● **Data provided**

● ● ● ● ● ● ●

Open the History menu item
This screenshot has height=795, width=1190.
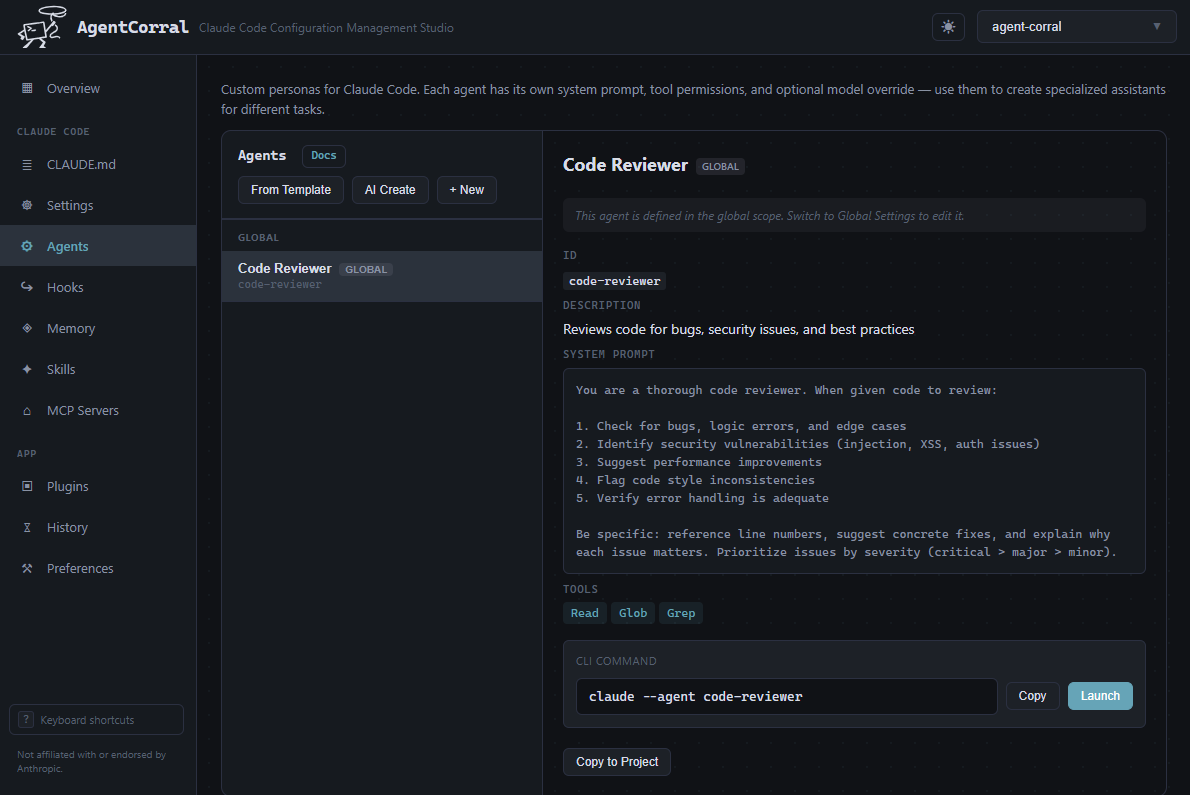pos(67,527)
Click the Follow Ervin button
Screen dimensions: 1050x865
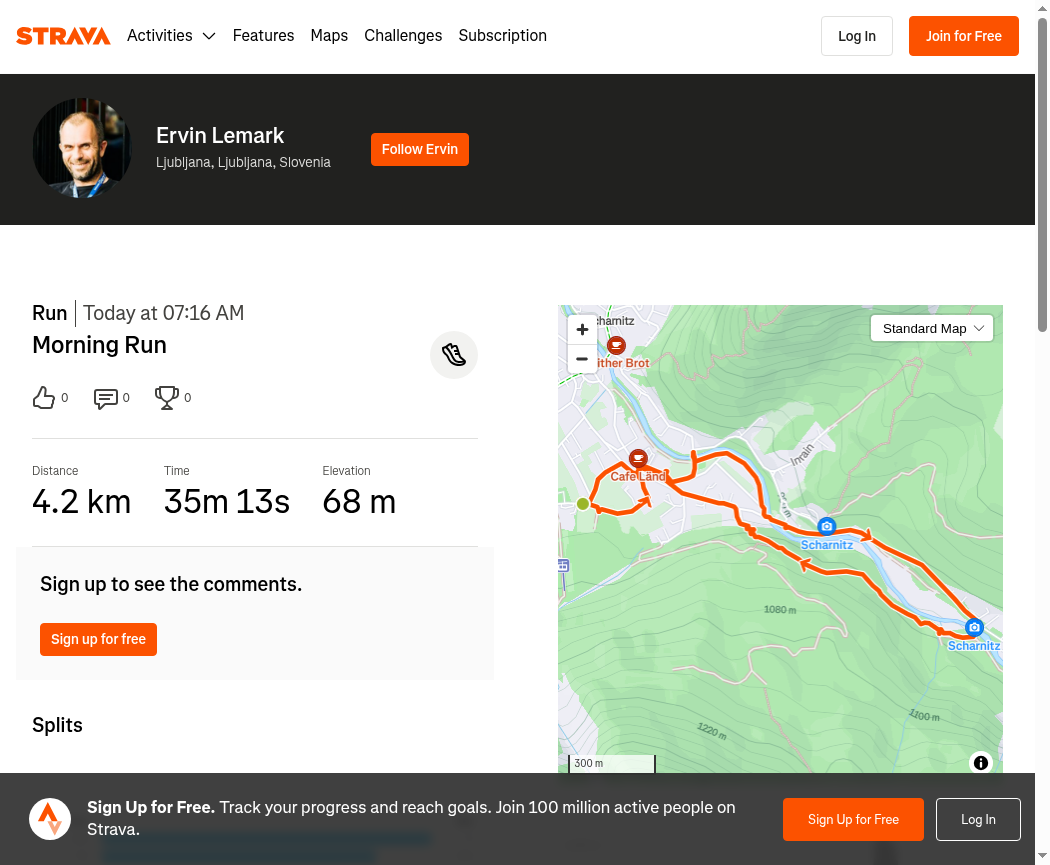pos(420,149)
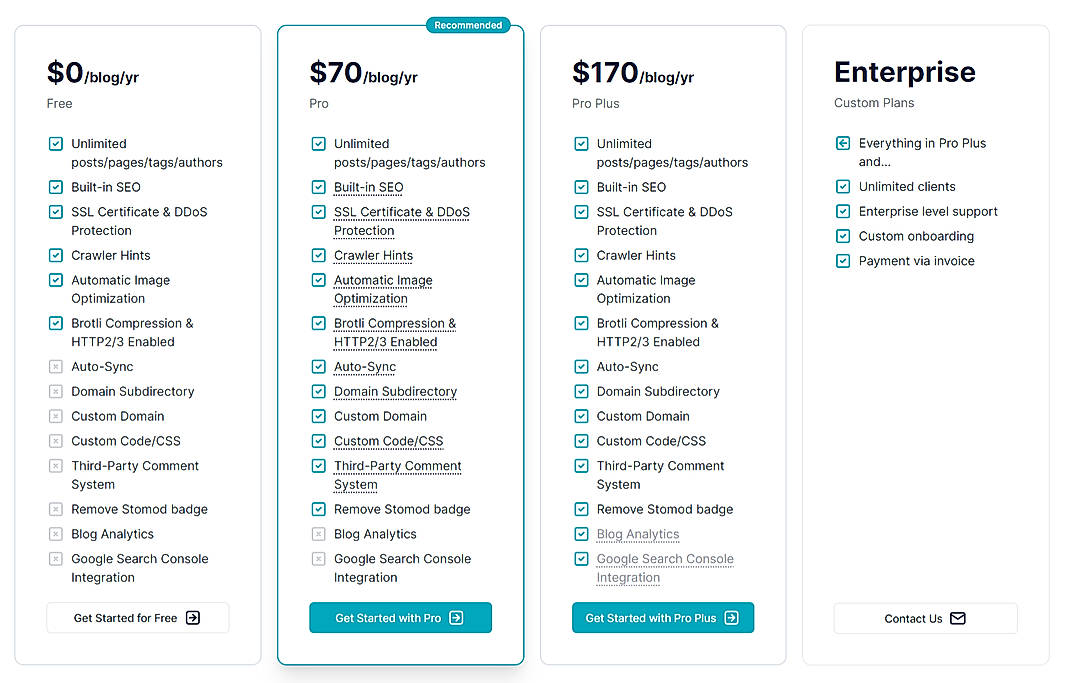The width and height of the screenshot is (1070, 683).
Task: Open the Google Search Console Integration link in Pro Plus
Action: 664,559
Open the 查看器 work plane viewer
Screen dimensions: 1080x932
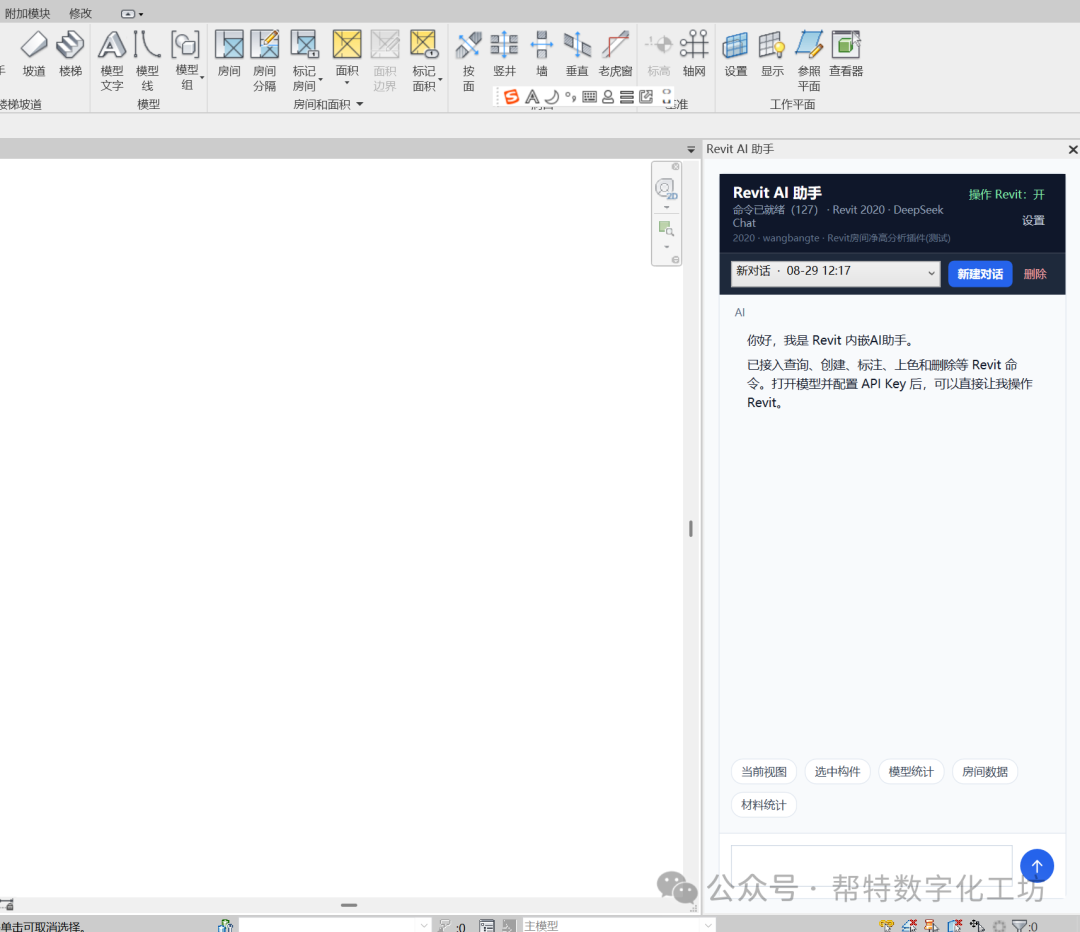846,54
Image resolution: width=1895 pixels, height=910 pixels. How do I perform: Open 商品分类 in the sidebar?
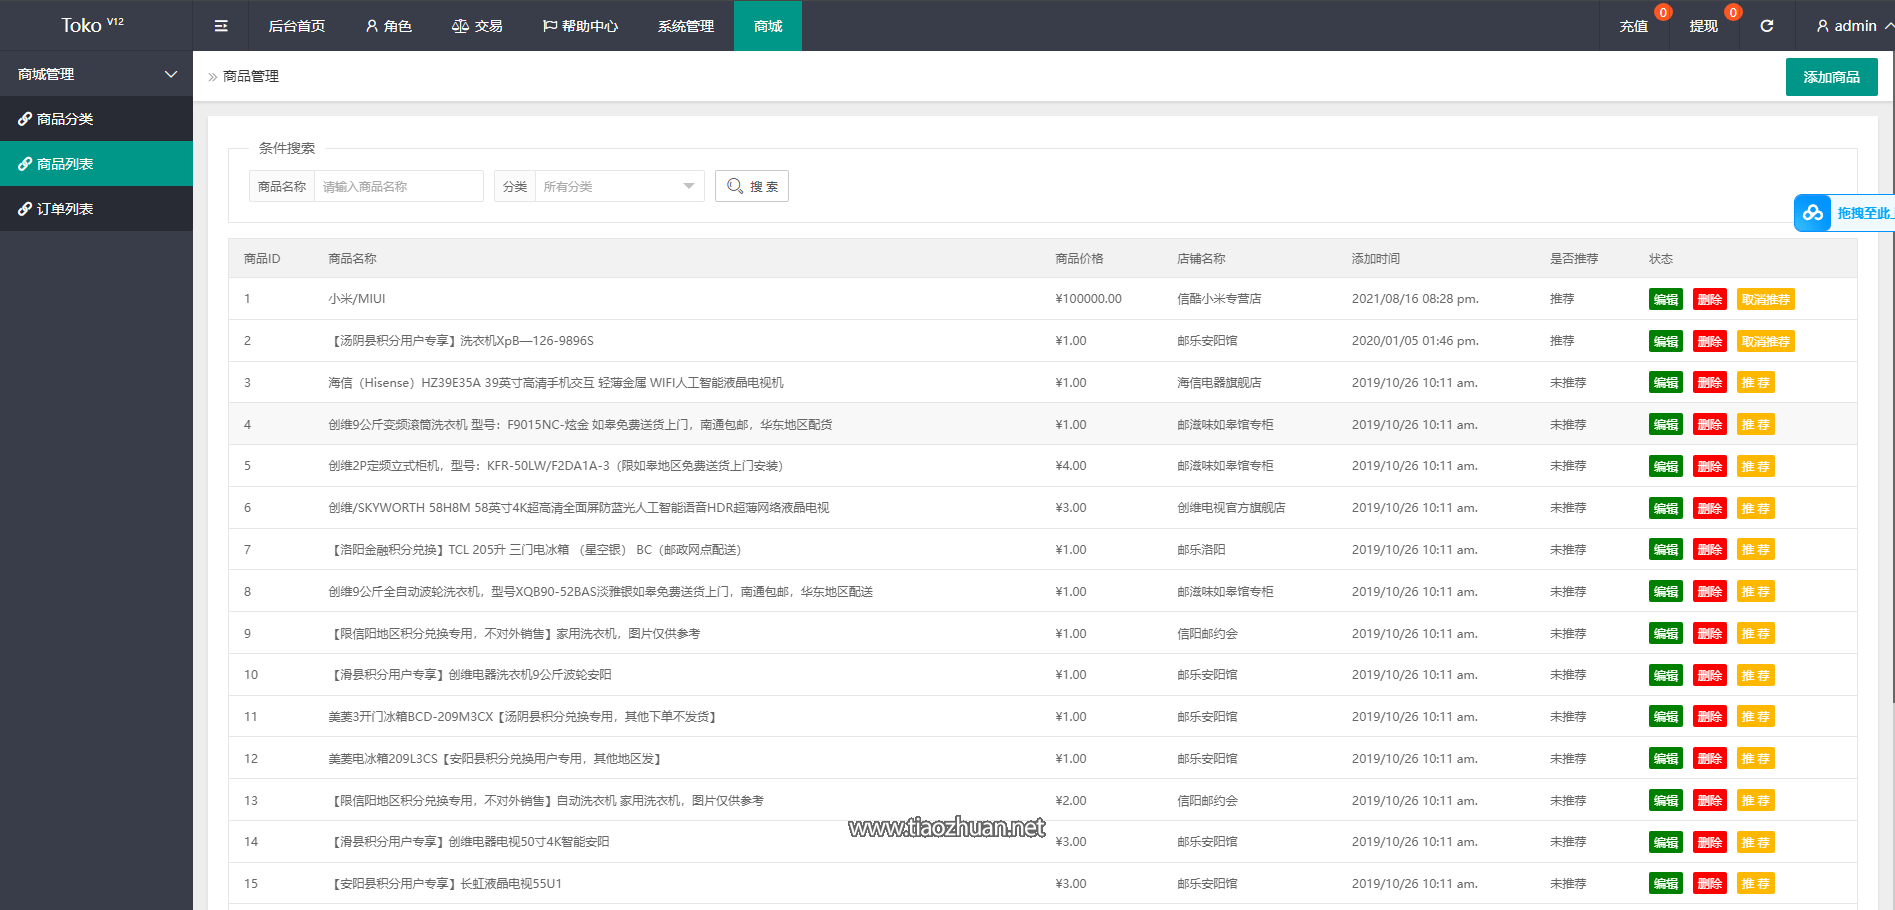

● ● ● ● ● ● ●

● **What the task requires**
Repeat the records above verbatim, dropping the pictures.

● **Output of the task**
Open the History menu item
This screenshot has height=795, width=1190.
pos(67,527)
Click the Follow Ervin button
Screen dimensions: 1050x865
pos(420,149)
The width and height of the screenshot is (1070, 683).
Task: Open the Google Search Console Integration link in Pro Plus
Action: 664,559
Open the 查看器 work plane viewer
Screen dimensions: 1080x932
846,54
Image resolution: width=1895 pixels, height=910 pixels. How do I perform: Open 商品分类 in the sidebar?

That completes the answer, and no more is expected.